[Required work]:
[1] Reproduce the passage of the prairie grouse forecast that starts at "Prairie grouse flourish" and ends at "grouse this season.".
[2] Answer these questions from the prairie grouse forecast:
(a) How many permits were issued in the North Mono Zone?
(b) What was the application deadline for sage grouse permits this season?
(c) What are the dates of the falconry season?
[3] Pick up the prairie grouse forecast after its last sentence and keep writing.

(Reading passage begins)

Prairie grouse flourish where other upland game birds bother not to tread, so hunters looking to work their dogs and test their aim will find less-pressured hunting areas throughout the country. Below are forecasts and general regulations for states open for prairie grouse this season.


Outlook: Population trends over the last three years in California indicate a severe negative decline in the three hunt zones where no permits were issued this year. However, populations have held steady in the North Mono Zone, where 30 permits were issued. 
Though severe drought conditions persist, timely spring precipitation and summer storms contributed to fair grass and forb growth. “Considering just changes in population from 2014-2015,” said Levi Souza of the Upland Game Program, “we have preliminary indications of population recovery in the East and West Lassen hunt zones.”
The California Department of Fish and Wildlife continues to work with federal partners, including the Natural Resource Conservation Service, on the planning and implementation of the Sage Grouse Initiative.  
  • General and Archery Season: Sept. 12 and 13, must have a permit* 
  • Falconry Season: Nov. 7 through Jan. 5, 2016, must have a permit*
  • Limits: 1 either-sex sage grouse per season, only in North Mono Zone
*Sage grouse permits are issued by a free random drawing. The application deadline to hunt this season was August 10, 2015. Mark your calendars for next season.

(Reading passage ends)
(Data excerpts begins)

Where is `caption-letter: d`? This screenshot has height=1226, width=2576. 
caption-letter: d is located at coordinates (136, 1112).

(Data excerpts ends)
(Data excerpts begins)

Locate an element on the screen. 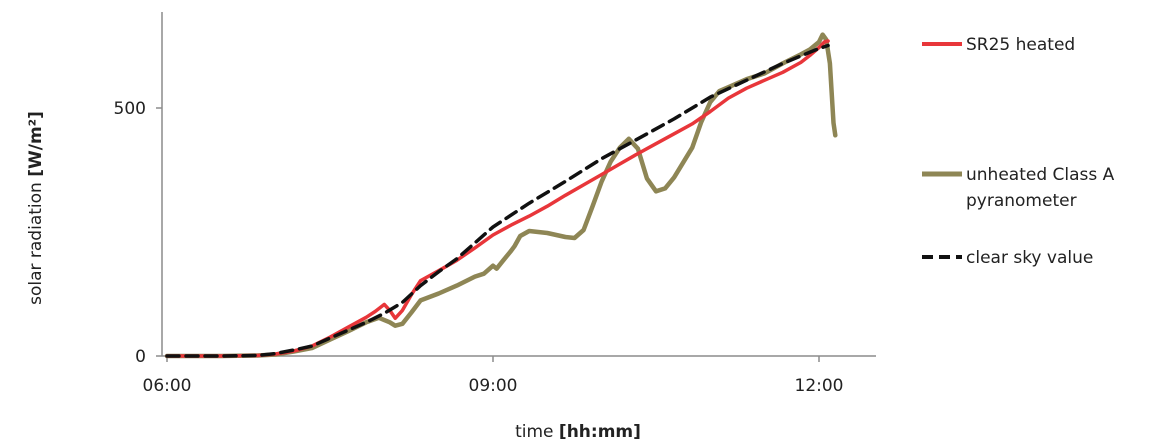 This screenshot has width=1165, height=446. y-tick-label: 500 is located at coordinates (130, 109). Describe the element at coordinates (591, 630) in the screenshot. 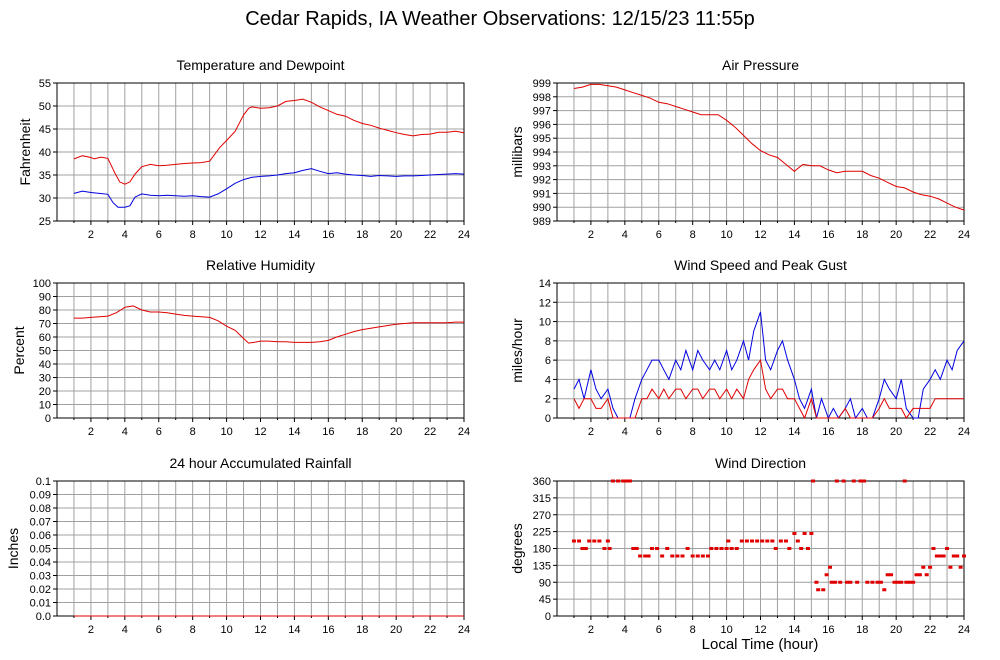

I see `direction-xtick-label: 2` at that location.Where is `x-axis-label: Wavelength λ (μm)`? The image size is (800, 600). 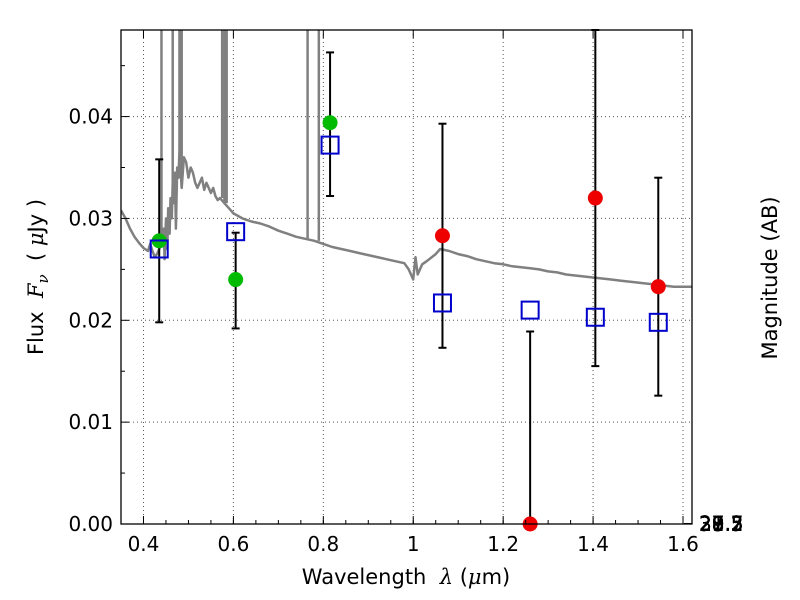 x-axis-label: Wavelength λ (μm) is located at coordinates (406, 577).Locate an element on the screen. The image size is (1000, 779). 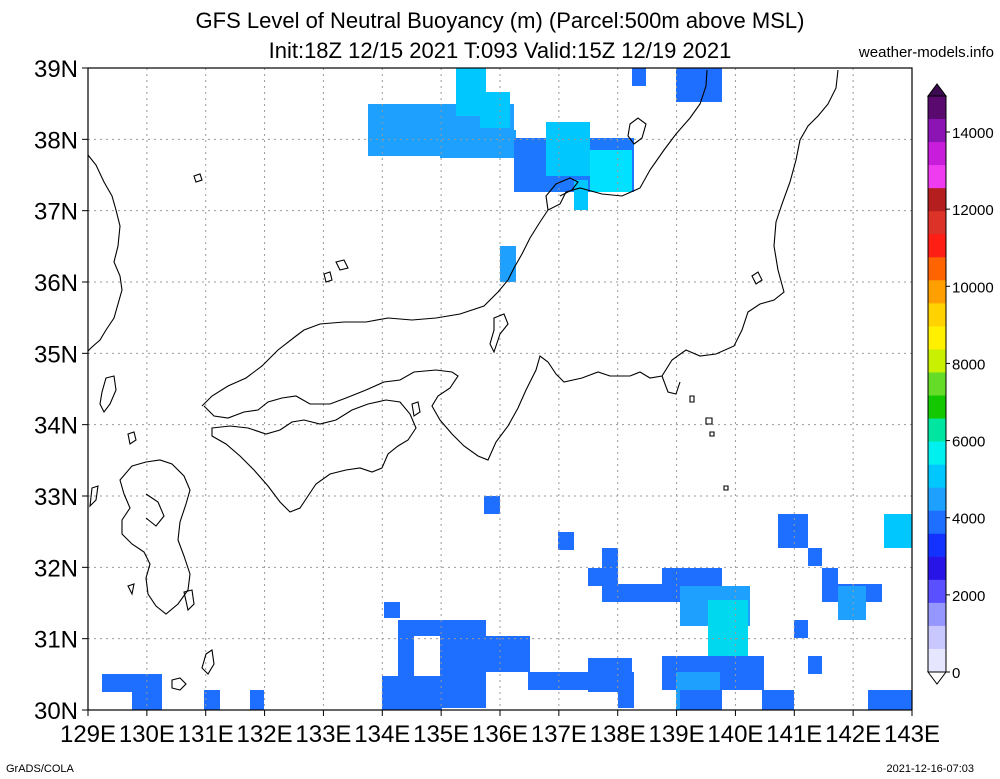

(Data excerpts ends)

[Task results]:
[1]
Prairie grouse flourish where other upland game birds bother not to tread, so hunters looking to work their dogs and test their aim will find less-pressured hunting areas throughout the country. Below are forecasts and general regulations for states open for prairie grouse this season.

[2]
(a) 30
(b) August 10, 2015
(c) Nov. 7 through Jan. 5, 2016

[3]
Outlook: Colorado is only state this year where all three species of prairie grouse exist in huntable populations. Areas open to greater sage grouse hunting were recently modified based on populations, so be certain to double-check the regulations this year. Floods inundated the northeast portion of the state, where the majority of greater prairie chicken hunting occurs. Nesting conditions may have been adversely affected as a result of the surplus moisture. 
  • Season 1: Sept. 12 through Sept. 13 (select units only, consult regulations for details)
  • Daily Bag/Possession Limit: 2/2
  • Season 2: Sept. 12 through Sept. 18 (select units only, consult regulations for details)
  • Daily Bag/Possession Limit: 2/4
  • Season: Oct. 1 through Jan. 3, 2016 (select units only, consult regulations for details)
  • Season Bag/Possession Limit: 2
  • Season: Sept. 1 through Sept. 20 (select units only, consult regulations for details)
  • Daily Bag/Possession Limit: 2/4


Outlook: A large, 280,000-plus acre wildfire broke out in Owyhee County early August, affecting areas of the sage grouse range. Fortunately, the majority of the fire did not occur in the core sage grouse habitat, and wildlife experts expect minimal impacts on hunting this year. 
In addition to sage grouse, Idaho supports the largest remaining population of Columbian sharp-tailed grouse, once considered the most abundant and well-known game bird in the Pacific Northwest. There are a multitude of upland game bird hunting opportunities on millions of acres of public land in Idaho. Season lengths are long and bag limits generous. Hunters can visit http://fishandgame.idaho.gov/ifwis/huntplanner/accessyesguide.aspx to learn more about Idaho’s Access Yes! private-land access program.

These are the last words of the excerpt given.